How many accidents occur in the city of Madrid?

Share

Fecha del documento: 19-10-2021

Dashboard sobre la accidentalidad de tráfico ocurrida en la ciudad de Madrid, por distrito y tipo de vehículo

1. Introduction

Data visualization is a task linked to data analysis that aims to graphically represent underlying data information. Visualizations play a fundamental role in the communication function that data possess, since they allow to drawn conclusions in a visual and understandable way, allowing also to detect patterns, trends, anomalous data or to project predictions, alongside with other functions. This makes its application transversal to any process in which data intervenes. The visualization possibilities are very numerous, from basic representations, such as a line graphs, graph bars or sectors, to complex visualizations configured from interactive dashboards.
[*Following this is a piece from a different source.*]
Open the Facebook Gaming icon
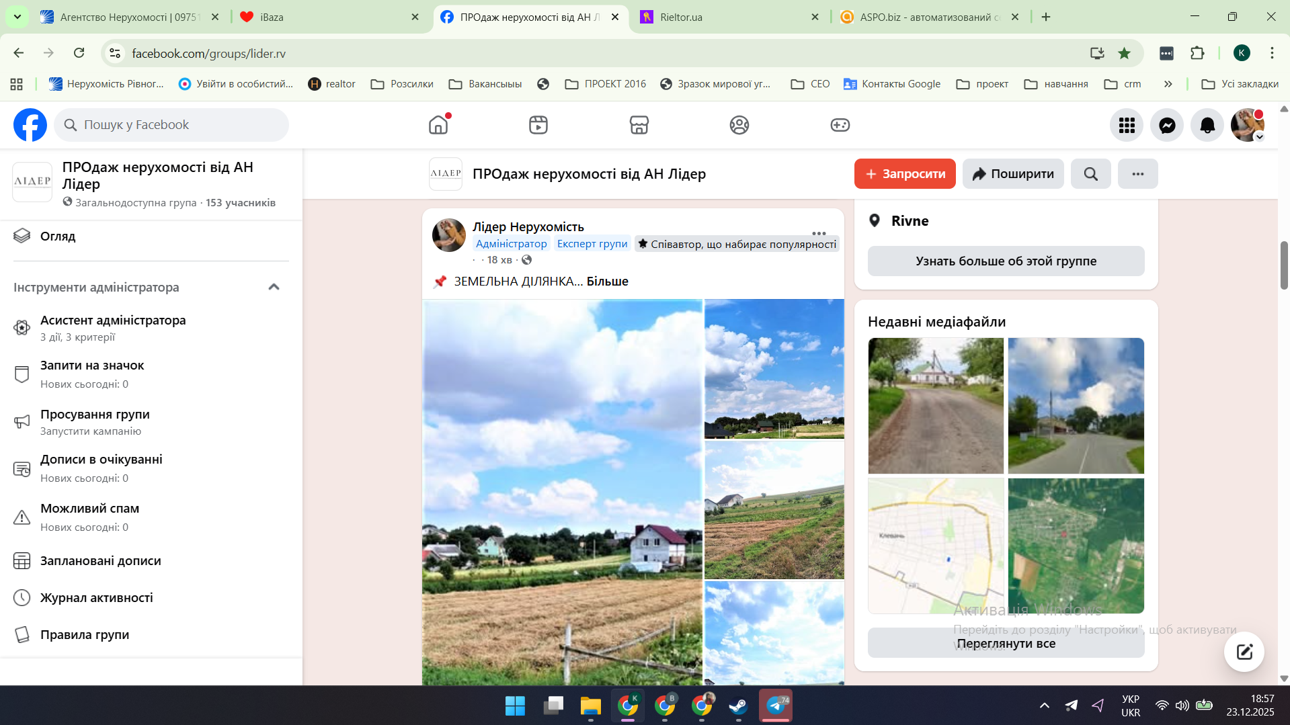1290x725 pixels. 840,125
Before we start to build an effective visualization, we must carry out a pre-treatment of the data, paying attention to how to obtain them and validating the content, ensuring that they do not contain errors and are in an adequate and consistent format for processing. Pre-processing of data is essential to start any data analysis task that results in effective visualizations.

A series of practical data visualization exercises based on open data available on the datos.gob.es portal or other similar catalogues will be presented periodically. They will address and describe, in a simple way; the stages necessary to obtain the data, perform the transformations and analysis that are relevant for the creation of interactive visualizations, from which we will be able summarize on in its final conclusions the maximum mount of information. In each of the exercises, simple code developments will be used (that will be adequately documented) as well as free and open use tools. All generated material will be available for reuse in the Data Lab repository on Github.
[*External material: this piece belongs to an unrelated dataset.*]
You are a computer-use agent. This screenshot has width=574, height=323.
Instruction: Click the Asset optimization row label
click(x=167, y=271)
Dashboard sobre la accidentalidad de tráfico ocurrida en la ciudad de Madrid, por distrito y tipo de vehículo

Visualization of traffic accidents occurring in the city of Madrid, by district and type of vehicle

2. Objetives

The main objective of this post is to learn how to make an interactive visualization based on open data available on this portal. For this exercise, we have chosen a dataset that covers a wide period and contains relevant information on the registration of traffic accidents that occur in the city of Madrid. From these data we will observe what is the most common type of accidents in Madrid and the incidence that some variables such as age, type of vehicle or the harm produced by the accident have on them.

3. Resources

3.1. Datasets

For this analysis, a dataset available in datos.gob.es on traffic accidents in the city of Madrid published by the City Council has been selected. This dataset contains a time series covering the period 2010 to 2021 with different subcategories that facilitate the analysis of the characteristics of traffic accidents that occurred. For example, the environmental conditions in which each accident occurred or the type of accident. Information on the structure of each data file is available in documents covering the period 2010-2018 and 2019 onwards. It should be noted that there are inconsistencies in the data before and after the year 2019, due to data structure variations. This is a common situation that data analysts must face when approaching the preprocessing tasks of the data that will be used, this is derived from the lack of a homogeneous structure of the data over time. For example, alterations on the number of variables, modification of the type of variables or changes to different measurement units. This is a compelling reason that justifies the need to accompany each open data set with complete documentation explaining its structure.

3.2. Tools

R (versión 4.0.3) and RStudio with the RMarkdown complement have been used to carry out the pre-treatment of the data (work environment setup, programming and writing).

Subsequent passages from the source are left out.